Understanding the interplay between density dependent birth function and maturation time delay using a reaction-diffusion population model

•We investigate the spatio-temporal patterns of a single species reaction-diffusion model with delay induced nonlocality.•With a compensatory birth function, survival of the single species and the spatial patterns are delay independent.•With an over-compensatory birth function, the spatial patterns become oscillatory and periodic when the delay is increased.•If the over-compensatory birth function exhibits Allee effect, then the population may go extinct when the delay is increased.•The stationary pulse solution represents the survival of single species only in a narrow region of the spatial domain.

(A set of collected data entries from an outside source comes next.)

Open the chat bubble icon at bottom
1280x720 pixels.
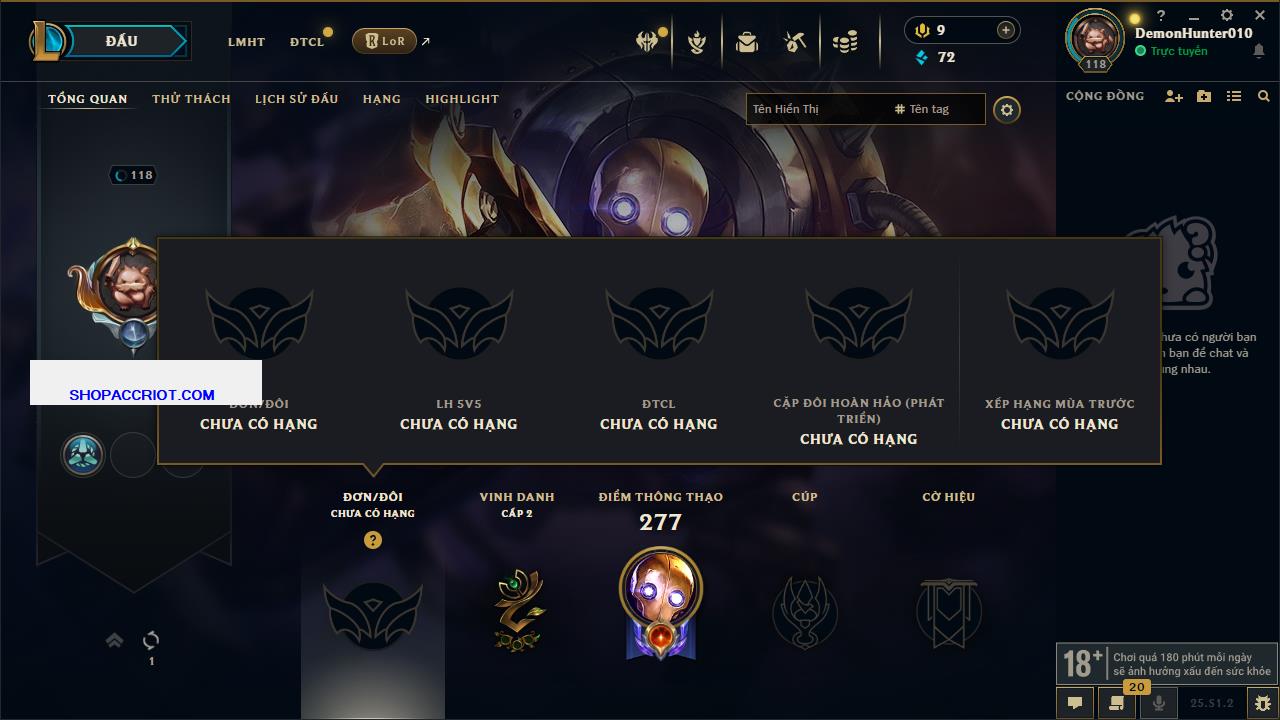(1075, 703)
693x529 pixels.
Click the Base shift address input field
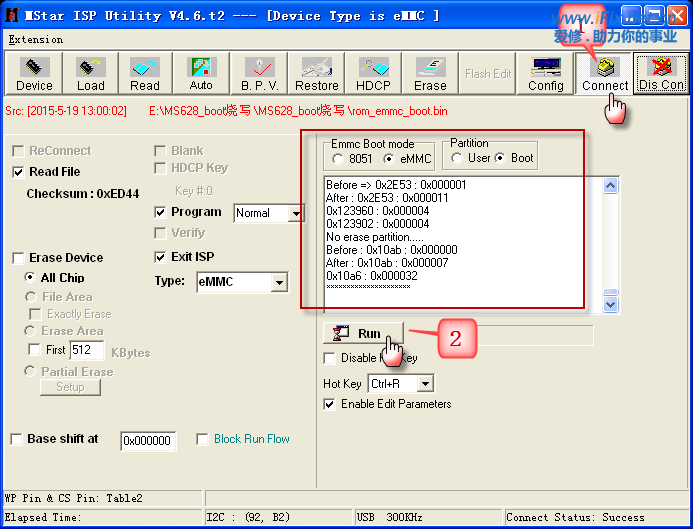pyautogui.click(x=148, y=440)
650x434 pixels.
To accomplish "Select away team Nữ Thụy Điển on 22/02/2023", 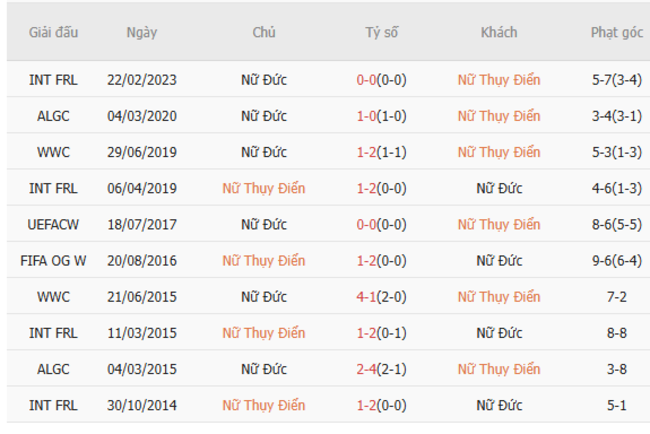I will 498,80.
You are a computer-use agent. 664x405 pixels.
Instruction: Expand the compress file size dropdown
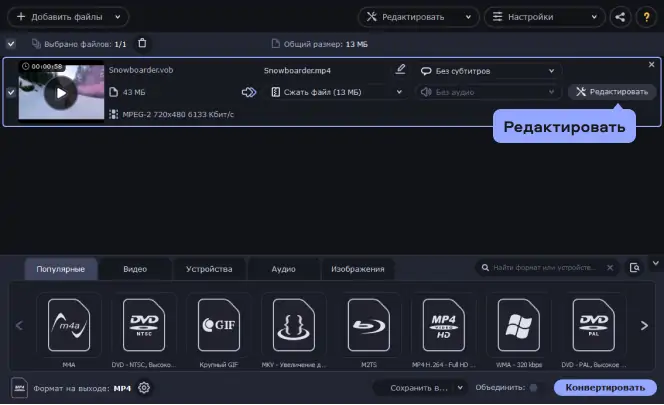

The present work employs a nonlocal delay reaction-diffusion model to study the impacts of the density dependent birth function, maturation time delay and population dispersal on single species dynamics (i.e., extinction, survival, extinction-survival). It is shown that the maturation time and the birth function are two major factors determining the fate of single species. Whereas the dispersal acts as a subsidiary factor that only affects the spatial patterns of population densities. When the birth function has a compensating density dependence, maturation time delay cannot destabilize the population survival at the positive equilibrium. Nevertheless, when the birth function has an over-compensating density dependence, the population densities of single species fluctuate in the spatial domain due to the increased maturation time delay. With the Allee effect and over-compensating density dependence, the increases in the maturation time may cause extinction of the single species in the entire spatial domain. The numerical simulations suggest that the solutions of the general model may temporarily remain nearby a stationary wave pulse or a stationary wavefront of the reduced model. The former indicates the survival of single species in a narrow region of the spatial domain. Whereas the latter represents the survival in the entire left-half or right-half of the spatial domain.